With new standards like the Global Tailings Standards (GTS) requiring better environmental, social and governance (ESG) in mining, organisations are having to review their reporting processes to ensure they have an enterprise-wide view, said K2fly Chief Commercial Officer, Nic Pollock.

With its broad and global client base delivering technical assurance solutions to a majority of global top 50 miners across commodities, Pollock says there is noticeable shift in companies working to create enterprise-wide reporting processes to avoid the fall-out of serious governance issues such as Brumadinho and the Sarmarco dam failing in Brazil.

“We’ve noticed a marked change over the past year to 18 months as how mining companies are looking at their operating models and governance in response to increased ESG, higher societal expectations, risk to corporate reputation and capital value,” added Pollock.

“A lot of this is being driven by the understanding of the risks of getting things wrong at site, and how that affects the global corporation– from Sarmarco and Brumadinho through to the more recent example at Juukan caves.

“While the technical details of each are different, what each of these reputationally damaging occurrences have in common is a failure of good governance, likely driven by the historically siloed nature of mining,” he said.

Pollock explained that the big mining houses traditionally operated in a federate model, with the company spilt by commodity or regional lines, with local decision making and accountability.

“While local decision making had sound historical basis due to remoteness and communications, the federated model creates siloed departments and systems which can obfuscate the right information travelling to the right executives or board in a timely fashion.
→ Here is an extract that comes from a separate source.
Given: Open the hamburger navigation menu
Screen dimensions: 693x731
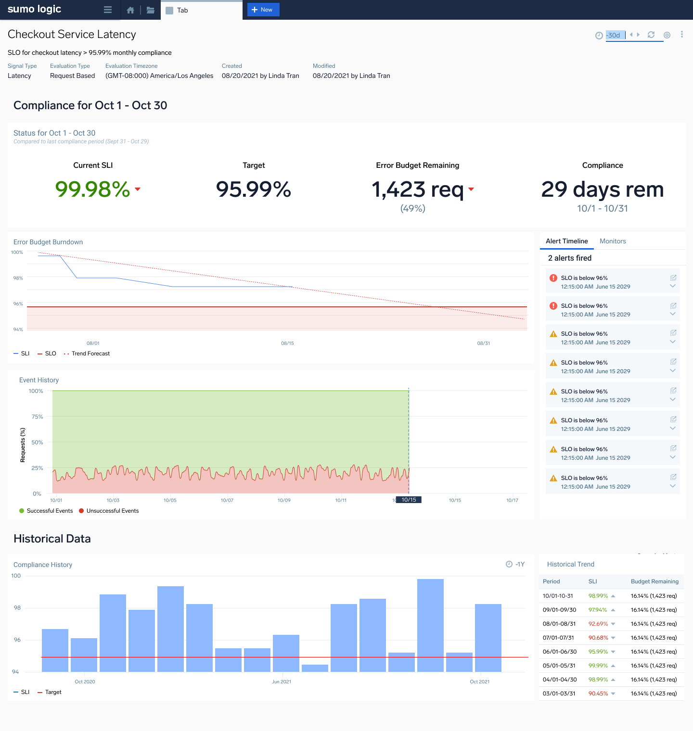Looking at the screenshot, I should (x=107, y=10).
“There is often a plethora of systems, often spreadsheets, that hold information of critical value to the corporate entity that are not aggregated or governed and the lack of action at the region or operation can have dramatic negative effects on a company’s corporate reputation and potential future access to capital.”

Pollock said that global mining companies are increasingly embracing the challenge of creating better governance that creates enterprise-wide oversight and accountability, and are understanding the need to connect different types of reporting across the business.

“A large number of our inventory governance and reporting clients have drawn a direct link between resource governance and tailings governance.

“We see it going even further, into less readily defined areas such as cultural heritage, land access, communities and environment, all of which together contribute to ESG and therefore need to be considered collectively.

“Many large global mining companies quite rightly devote significant resources to various ESG initiatives and talk a lot about their values and their positive impacts on the communities in which they operate.

“However despite the good intentions and introduction of new standards like the Global GTS, more needs to be done to encourage stronger ESG reporting internally – the remuneration of most key executives is predominantly linked to financial performance and safety only.

“The risks of getting it wrong are clear. Now is the time for transparent governance structures, codes and systems that support mining ESG initiatives to be put in place in a consistent way to prevent further disasters destroying lives in local communities, cultural heritage and the environment. The world is watching.”